Bu imparatorluğu kurmak şimdilerde de hayatta tutmak için direnç
gösteren odakların eli kanlı operasyon timi GLADIO.
İlginçtir, GLADIO’nun yaşam alanı da bu korku imparatorluğuyla
sınırlı. Birini yıksanız öteki de dağılacak.
Kitabınızda, 12 Eylül’e davetiye çıkaran Malatya, Maraş ve
Çorum olaylarına genişçe yer verdiğiniz görülüyor. Bunların
hepsinin kontrollü bir kalkışma olduğu tezini mi
savunuyorsunuz?
Aynen öyle. Bu olaylar dahil 12 Eylül’e gerekçe kabul edilen her
anarşik eylem kontrollü bir planın uygulamalarıydı.
Bakın Malatya olaylarını körükleyen ve kanlı çatışmaya dönüştüren,
ABD’den gönderiline “Barış Gönüllüleri” adı altındaki bir sivil
toplum grubu olmuştur. Bunlar bölgenin etnik ve mezhepsel
haritasını çıkarıp olayların akışını bu temelde provakasyonlarla
şiddete meylettirmiştir.
Bu sadece bir örnek. Diğerlerinde de durum bundan farksızdır.

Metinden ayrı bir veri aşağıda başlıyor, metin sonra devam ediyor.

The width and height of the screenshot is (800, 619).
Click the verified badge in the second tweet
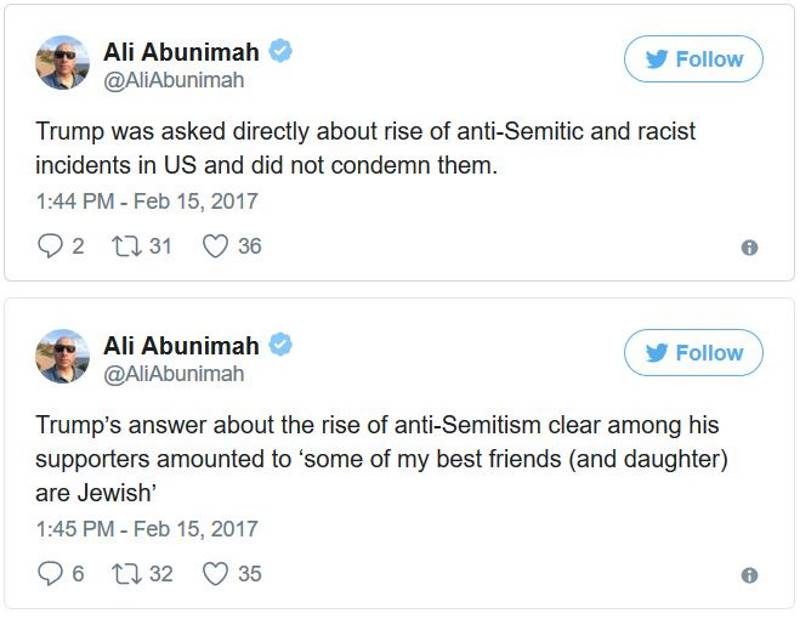click(281, 344)
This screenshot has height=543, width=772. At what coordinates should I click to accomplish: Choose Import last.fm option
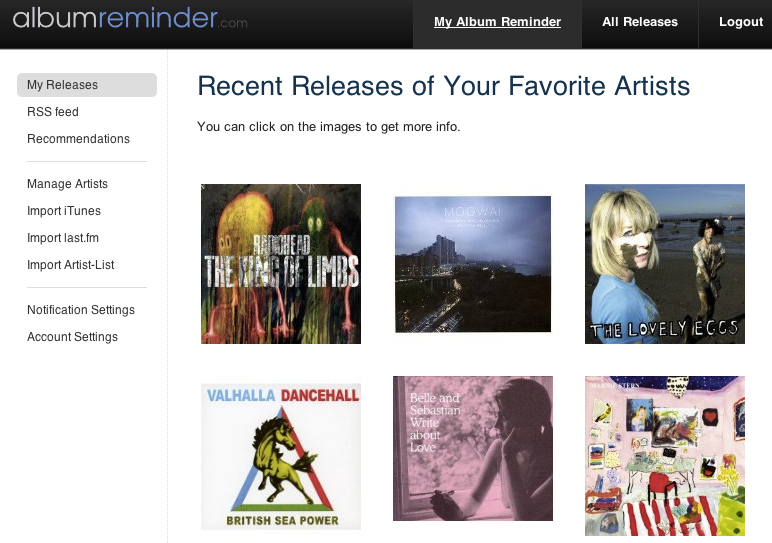click(x=63, y=238)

Burada ülkücüler hedef tahtasına oturtuluyor
ama…
Ben böyle bir ayrıştırma yapmıyorum. O dönem vatan, millet, bayrak
sevgisi ağır basan herkes, ABD tarafından tehdit kabul edilen
komünizme karşı bir çatıdan örgütlendirilmeye çalışılmış. Bu grup,
yine ABD kontrolündeki GLADIO denen derin operasyon birliğinin
deneme tahtasına dönüştürülmüş.
Öyleki; bazı ülkücü liderler bizzat GLADIO elemanı yapılmış.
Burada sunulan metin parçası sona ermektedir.